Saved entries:
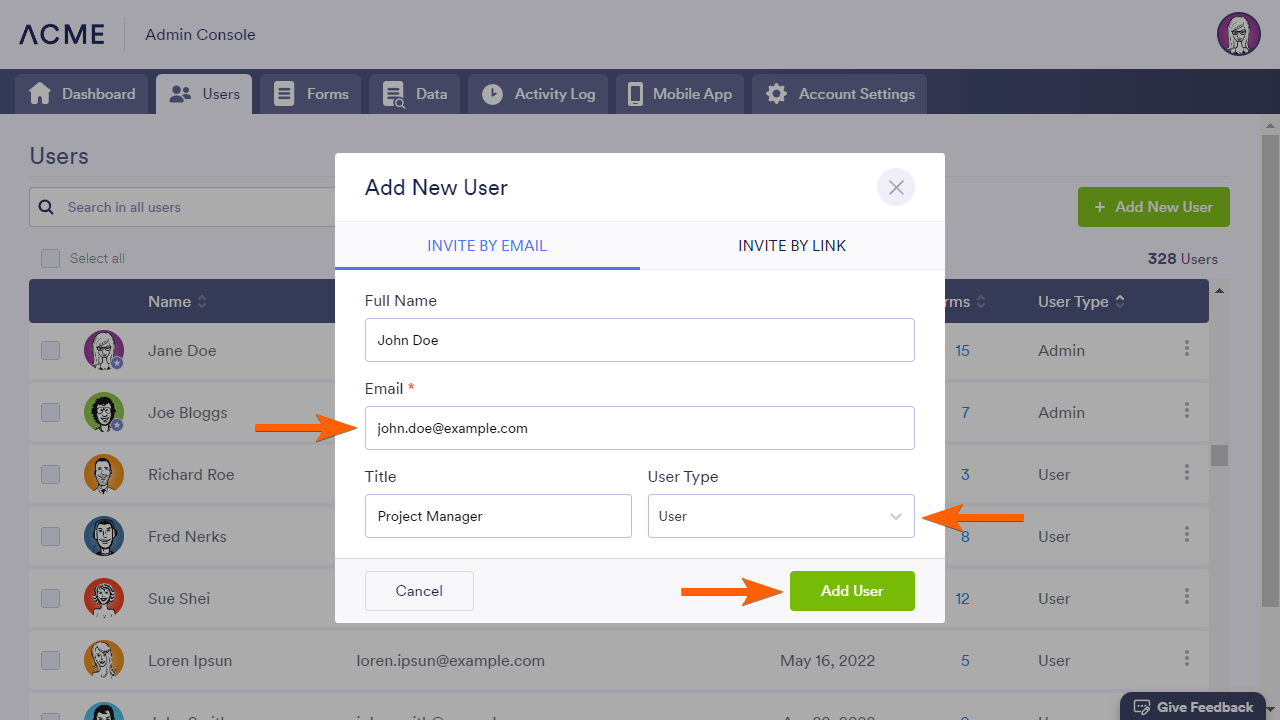Viewport: 1280px width, 720px height.
Task: Open Jane Doe's row options menu
Action: [x=1187, y=349]
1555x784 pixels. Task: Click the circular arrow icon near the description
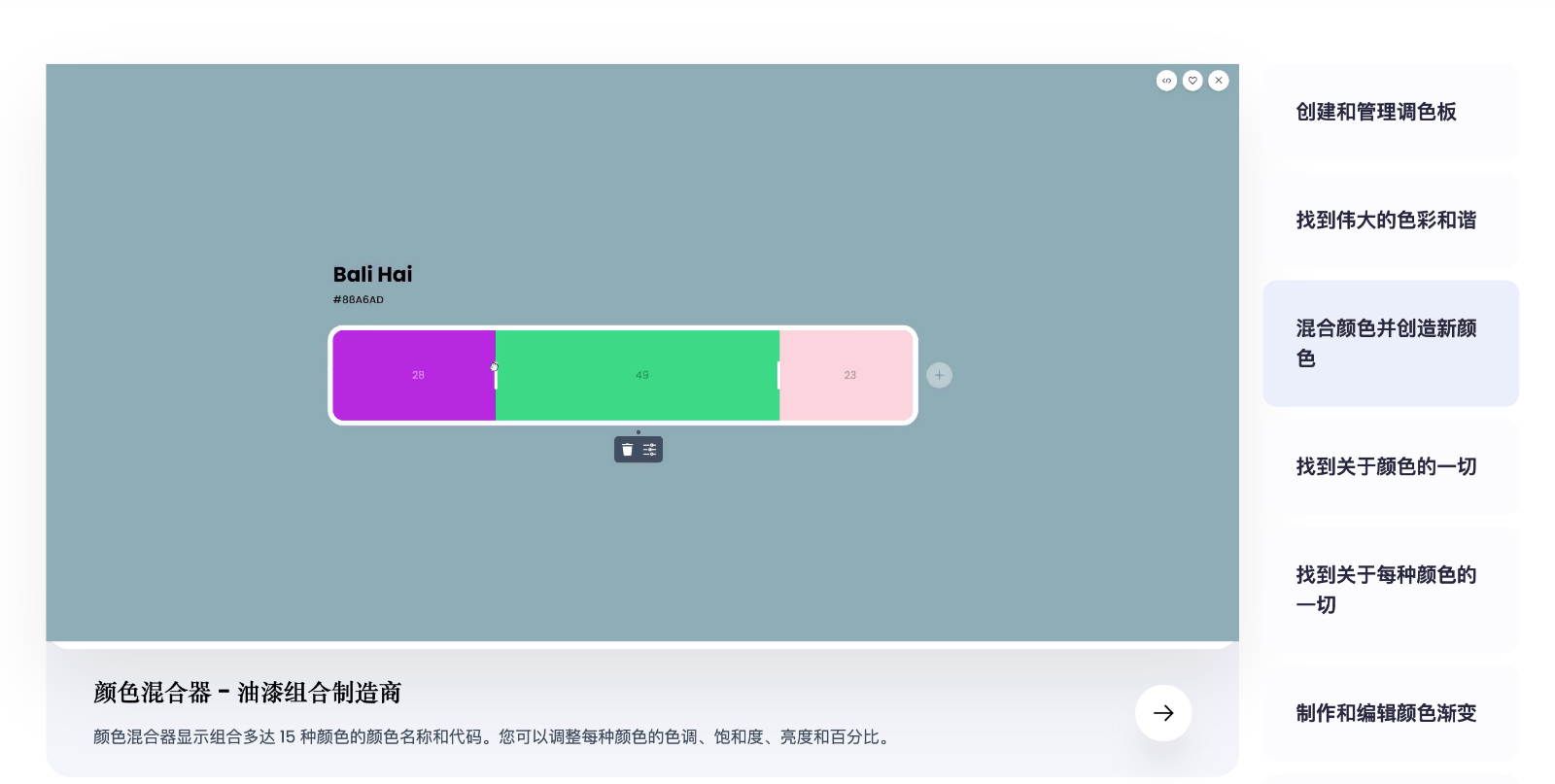click(1162, 712)
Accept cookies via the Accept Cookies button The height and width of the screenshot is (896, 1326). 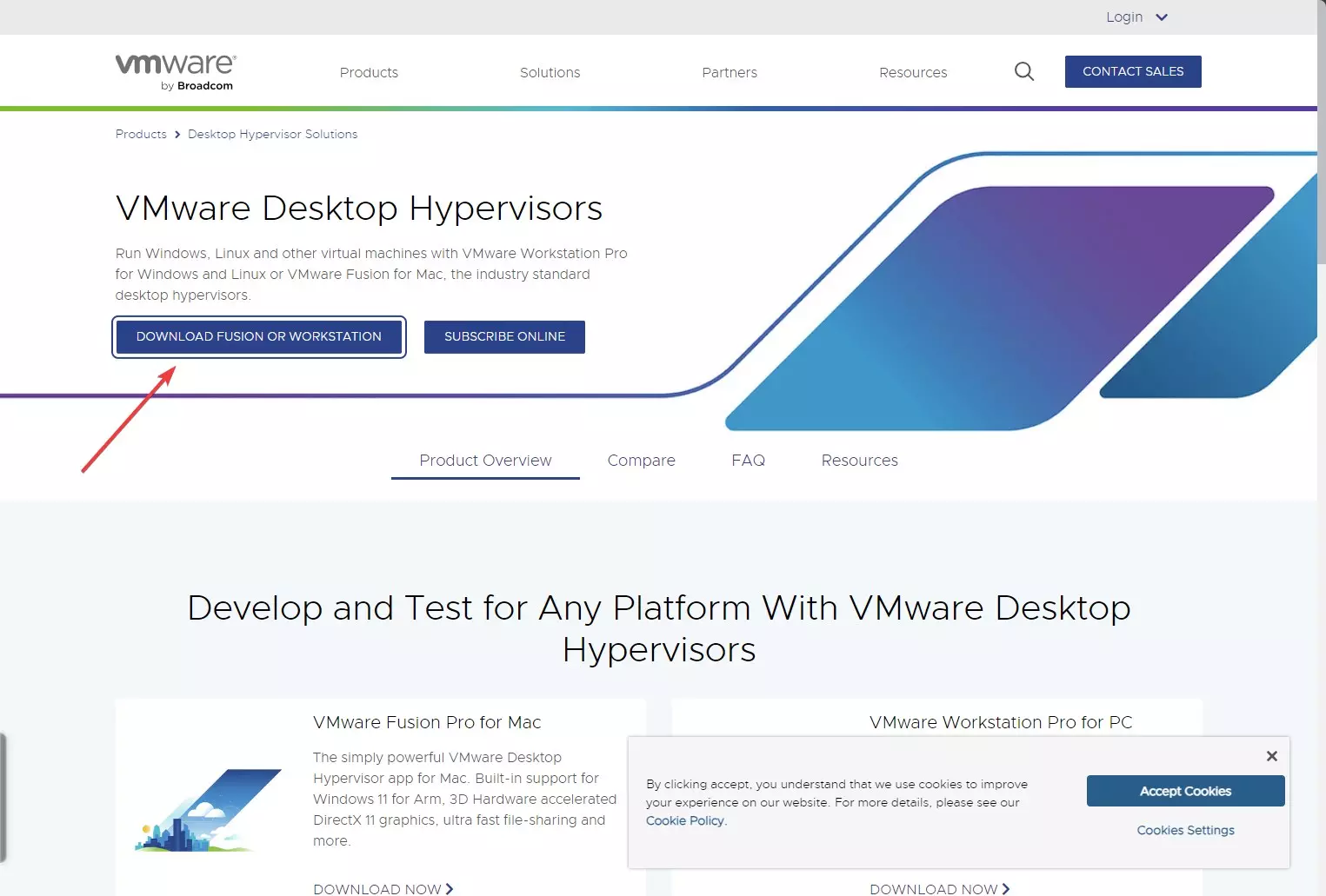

**Aim of the task:** Please write out the lines above exactly, from the one that contains "1555x784 pixels. Task: Click" through the final line, and include none of the pictures.

**Task answer:**
1555x784 pixels. Task: Click the circular arrow icon near the description
click(1162, 712)
Accept cookies via the Accept Cookies button The height and width of the screenshot is (896, 1326). 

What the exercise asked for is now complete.